In some instances, the careful redistribution of screentime wealth pays off. For instance, Diane Villegas’s character Esperanza, a hotel employee, is given the opportunity to deliver an unexpected coup de grace in an action that, in a more conventional movie, would have been the responsibility of a white, male hero. Bounty hunter Max Borlund (Christoph Waltz, quite charmingly likeable for a change), a fast draw and sharpest shooter, who — even though his employment is essentially mercenary — does have a code of honour of his devising and faith in, to quote Hill’s sharp phrase in his director’s statement, “the old hard religion of courage,” does have one of those too.

 

In order to find his missing wife Rachel (Rachel Brosnahan), who has allegedly been abducted by buffalo soldier Elijah Jones, cuckolded New Mexico landowner Martin Kidd (Hamish Linklater) hires Borlund (Brandon Scott). The latter two were last seen riding into Mexico, with Rachel maintaining her light skin beneath a little travel umbrella. The army officer who sets up the meeting between Borlund and Kidd offers Sergeant Poe (Warren Burke), another Black soldier who sees this opportunity as a chance for progress even if it means betraying former friend Jones, as backup for Borlund.

 

However, it turns out that Rachel has actually fled with her lover Elijah, eager to leave Kidd’s abusive and unloving marriage, while Elijah aspires to succeed with his new love in a nation outside of the United States, perhaps Cuba.

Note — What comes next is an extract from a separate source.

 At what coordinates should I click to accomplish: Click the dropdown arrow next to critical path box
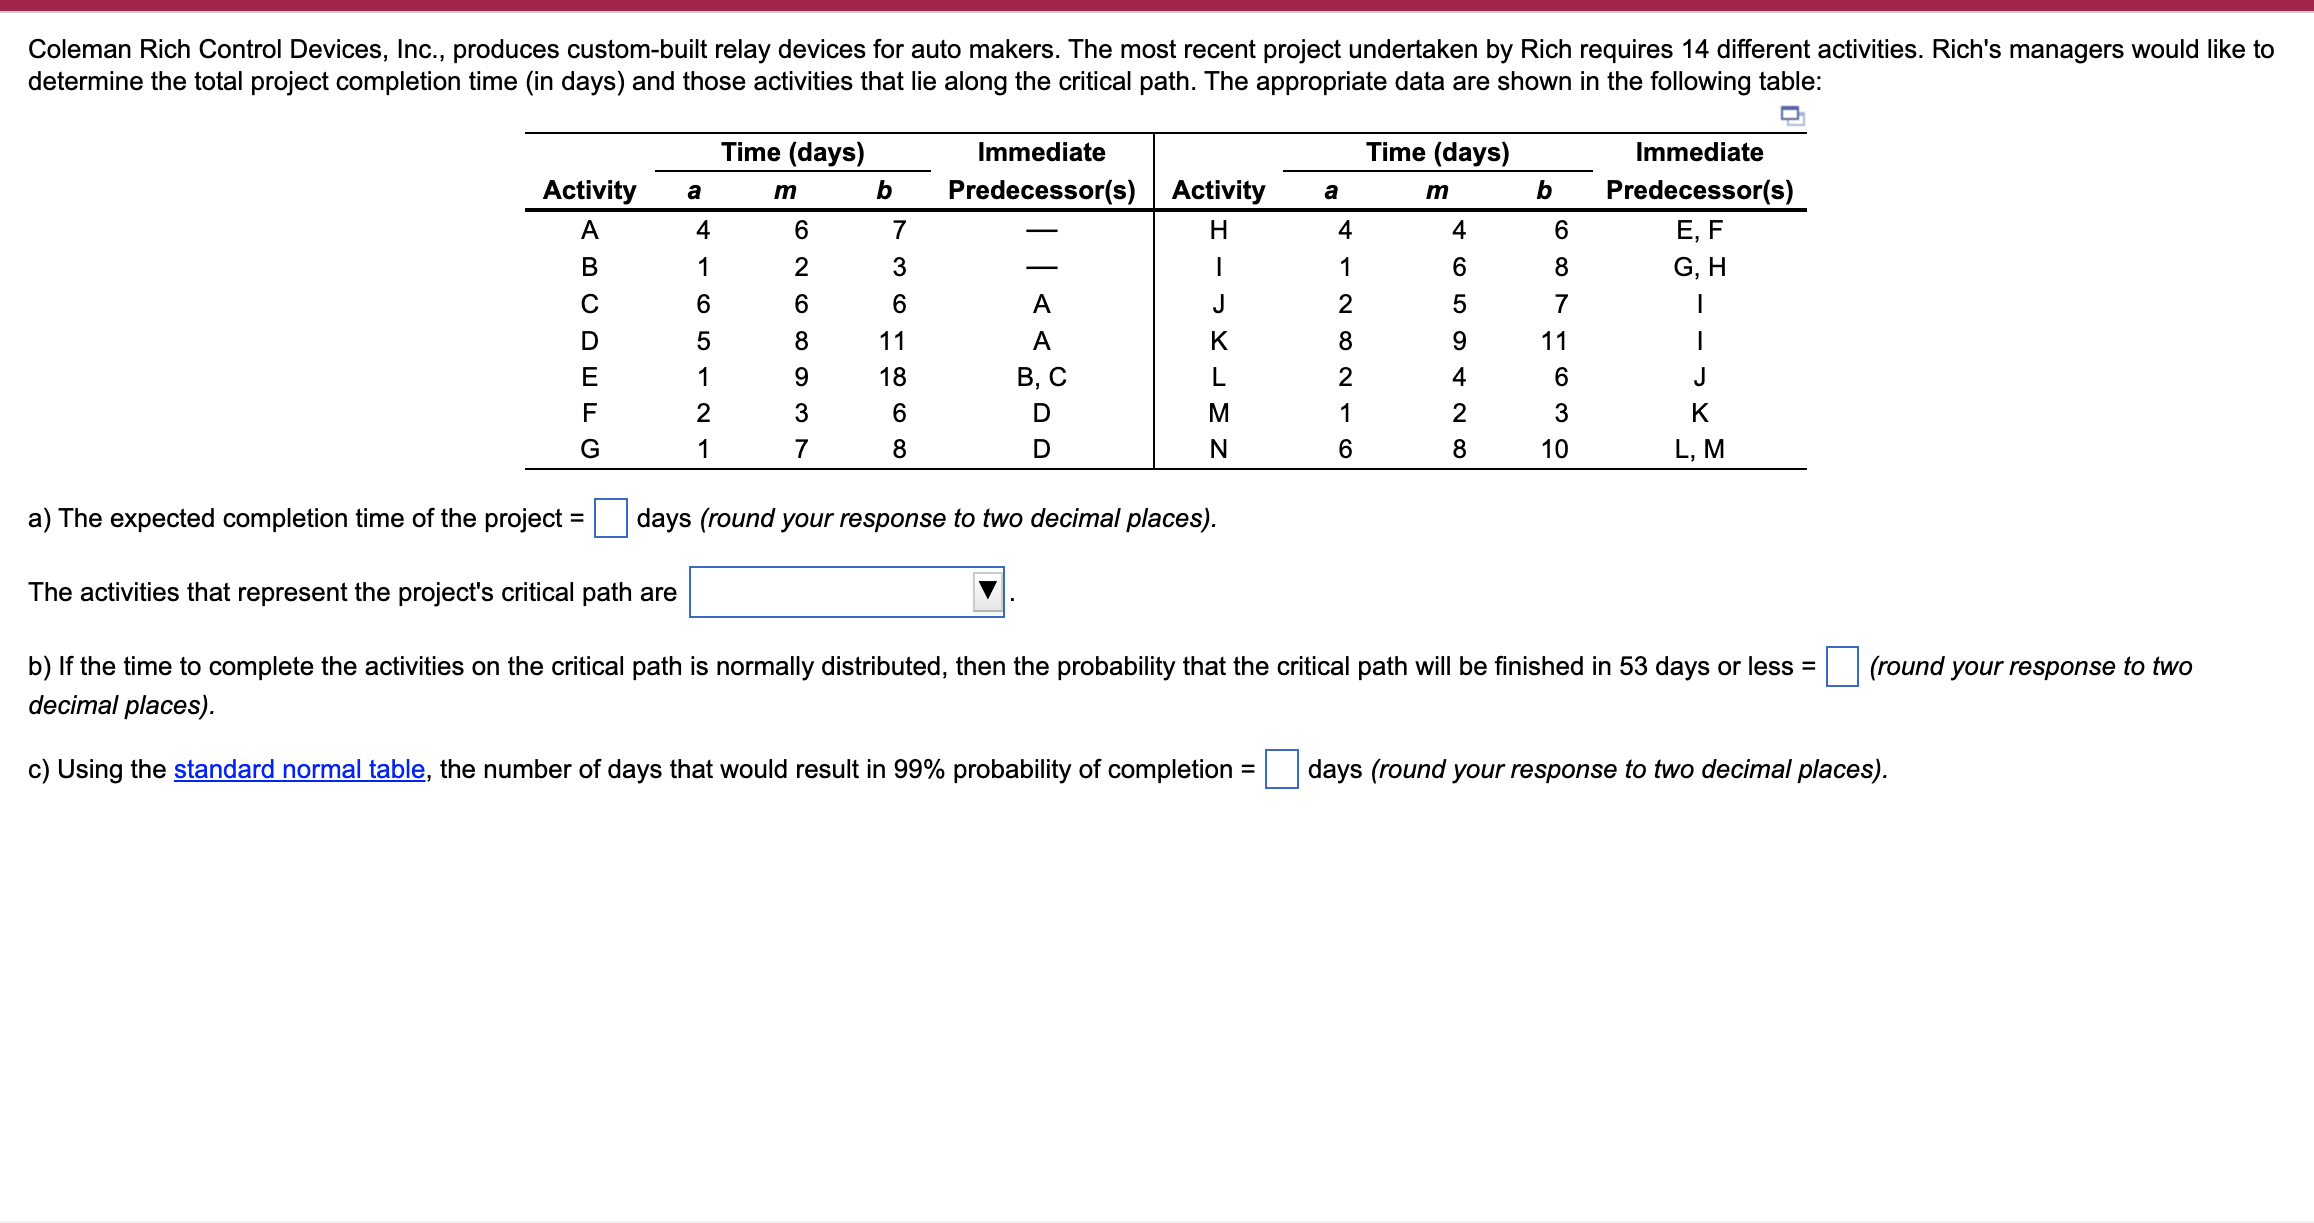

These characters come together in Mexico, colliding with a few posses of secondary characters, including: Mexican outlaw Tiberio Vargas (Benjamin Bratt) and his deep bench of walking practise targets; the law enforcement officials in the town where they all come together (Fidel Gomez and Alfredo Quiroz); infamous bank robber Joe Cribbens (Willem Dafoe, who is obviously having fun); and a mariachi band.

 

Actually, I’m just joking about the mariachi band, though it wouldn’t have been entirely unexpected if one had wandered through the streets at one point to lend a little additional flavour to the final gunfight, a beautifully planned and edited climax that brings the movie to a grand conclusion. Hill’s action prowess has not diminished, as the cast and stunt team engage in battle with poise and ease.

 

Despite this, the middle sags a little from all the simultaneous events, which doesn’t always help the already lightning-quick characterizations in this. While Brosnahan’s clever runaway Rachel gets to deliver a fantastic, genuinely shocking monologue that indicates she isn’t all that into poor Elijah, his reasons for feeling the way he does aren’t nearly as clear. That probably applies to both Dafoe’s Joe and Waltz’s protagonist, but thanks to both actors’ plenty of presence and expression, viewers may fill in the blanks. Nevertheless, I wished I had learned more about Villegas’ Esperanza and her seeming fury. Make her the star of the next sequel, Mr. Hill, please.

 

 

Himanshu Mahawar

Himanshu Mahawar is the Editor and Founder at Flaunt Weekly.